Another line in Roethke’s poem goes, “We think by feeling. What is there to know,” and although I understand the sentiment, I think Roethke idealizes—if only it were so easy to think by feeling, by intuition, by the rites of necessity rather than the schemes of possibility. If we were to live in that confidence of action, that deliberate precision, then, perhaps, we would take our waking more slowly and be less driven by the frenetic nervousness that is haste. Perhaps—always perhaps.
In Glacier at the end of summer. Backcountry. We’d gone on a day hike up to an alpine lake and had picked a big bag of huckleberries to mix with the freeze-dried pudding set aside for dessert. Up at the lake, we’d spent an hour through binoculars watching a grizzly grouse on the far side of the lake, mesmerized by its steady movement through the rocks, digging after a pika, uprooting glacial lilies, clearing off clumps of berries with a single swath of its claws before its snout turned upward into the wind and caught our scent (the breeze shifted).

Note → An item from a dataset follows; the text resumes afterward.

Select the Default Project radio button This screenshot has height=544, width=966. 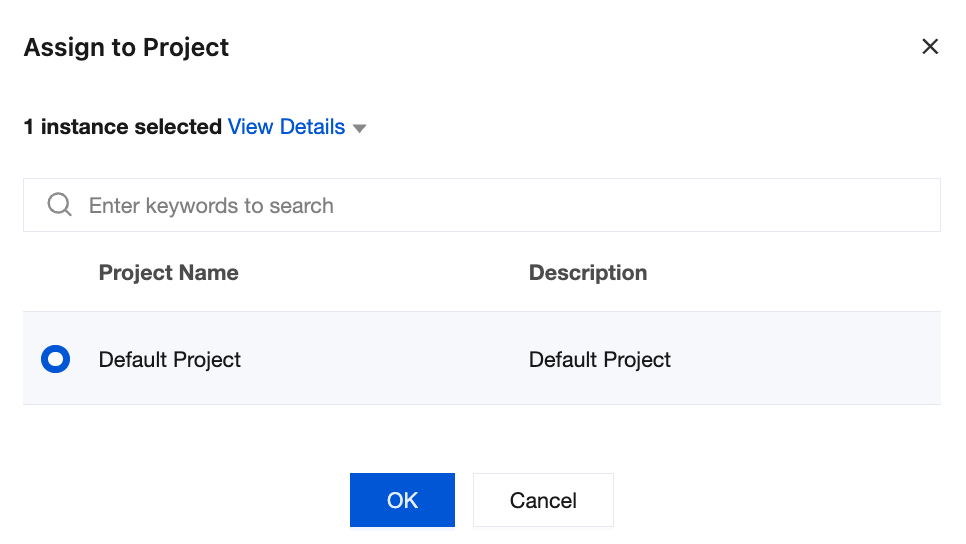tap(55, 359)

What followed was a spectacular privilege: to see the great animal turn and move quickly but deliberately over scree, up small cliffs, along the steep slope and toward an untrailed drainage where humans rarely ventured.
We headed back to our base camp. After an hour on the trail, the cooking area for camp was in sight. I hustled ahead, the excitement of the grizzly having faded into the plodding of rehiking familiar terrain. Suddenly, my wife said, “Stop,” and I looked up to see a sow and her two cubs lumbering toward me—barely thirty feet away. I stopped, backed up; they stopped, smelled. They were black bears, large but not huge. I backed steadily away; they kept coming up the trail. I fumbled at my waist-holster for my bear spray, couldn’t quite get it out, pulled harder, got the canister in hand, hastily yanked at the safety and sprayed myself right in the kidney area. Ouch. The bears paused, sniffed in my direction, and headed off the path into the pines.
What a summer. “Out there” (in the woods, waist-deep wading and casting, walking high ridgeline trails through snow) or “back here” at home (washing dishes, mowing the grass, talking to a friend), we can do violence when haste propels us. The moose, rattler, and bears were unknowing instructors: Whether I learned any lessons—that’s a much harder question to answer.